Policy Measures

Measures take to Promote Sustainability of the Property Market

LTV Ratio
Below we explained what you must know when it comes to buying properties in Malaysia.

Key features of the Guidelines and the related FAQs are as follows:

Effective Date: 15 November 2013
Objective: Aimed at ensuring a stable domestic property market and promoting the continued affordability of homes for the general public as well as promote financial prudence by borrowers.

  1. For individuals: 70% loan to value (LTV) ratio for third property or above.
  2. For non-individuals: 60% LTV ratio for 3rd properties or above.
  3. Ban of developers’ interest bearing scheme (DIBS)

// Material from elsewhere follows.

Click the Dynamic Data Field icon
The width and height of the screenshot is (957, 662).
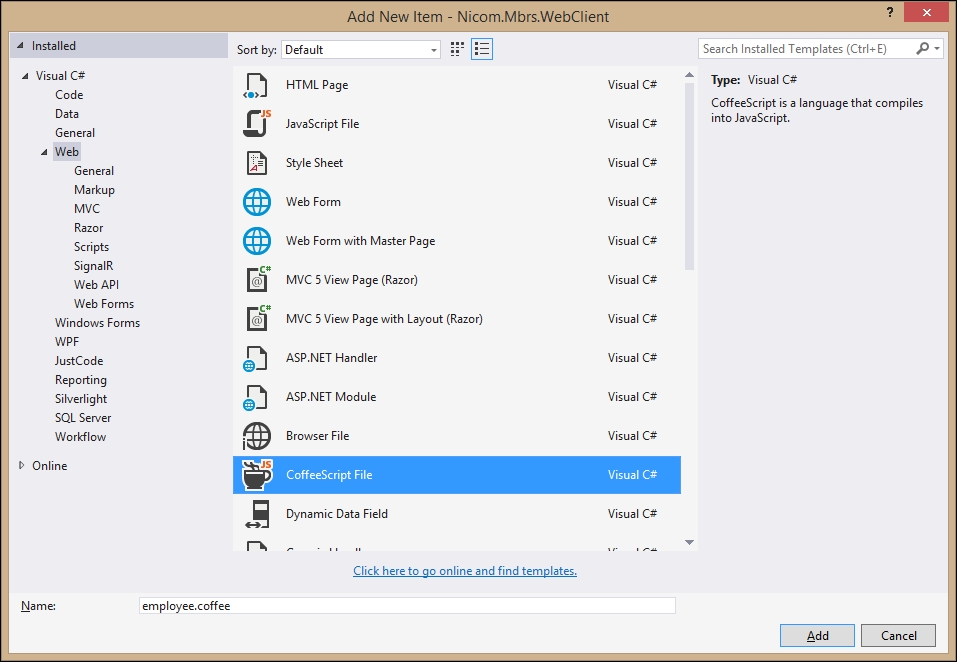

Frequently Asked Questions (FAQs)

  1. What is the normal expected LTV ratio in Malaysia?
    • Here in Malaysia, home buyers normally expect 90 percent LTV ratio for a housing loan. Previously, there are special programs from Malaysia Government such as Skim Rumah Pertamaku that offer a 100% LTV ratio for eligible first-time home buyers.
    • However, start from 1 April 2023, this program is no longer active and first time house buyers are required to prepare 10% for the down payment.
  2. How to Calculate Your LTV?
    • The loan-to-value (LTV) ratio is influenced primarily by three factors: the down payment, the sales price after any discounts (net sales price), and the appraised value of the property. To achieve a lower LTV ratio, making a larger down payment and securing a lower sales price are effective strategies. However, be aware that some banks have fixed minimum down payment requirements, which you might need to discuss and potentially negotiate.
  3. Why Banks May Limit LTV Ratios?
    • In addition to regulations set by Bank Negara Malaysia (BNM), banks may also set limits on the loan-to-value (LTV) ratio based on their own internal credit policies. It’s a good idea to check with several banks to understand their specific policies, and compare them to find the best fit for your needs.
    • If you already have one or more housing loans, banks may use a Combined LTV ratio, which takes into account both your primary mortgage and any additional home equity loans you might have.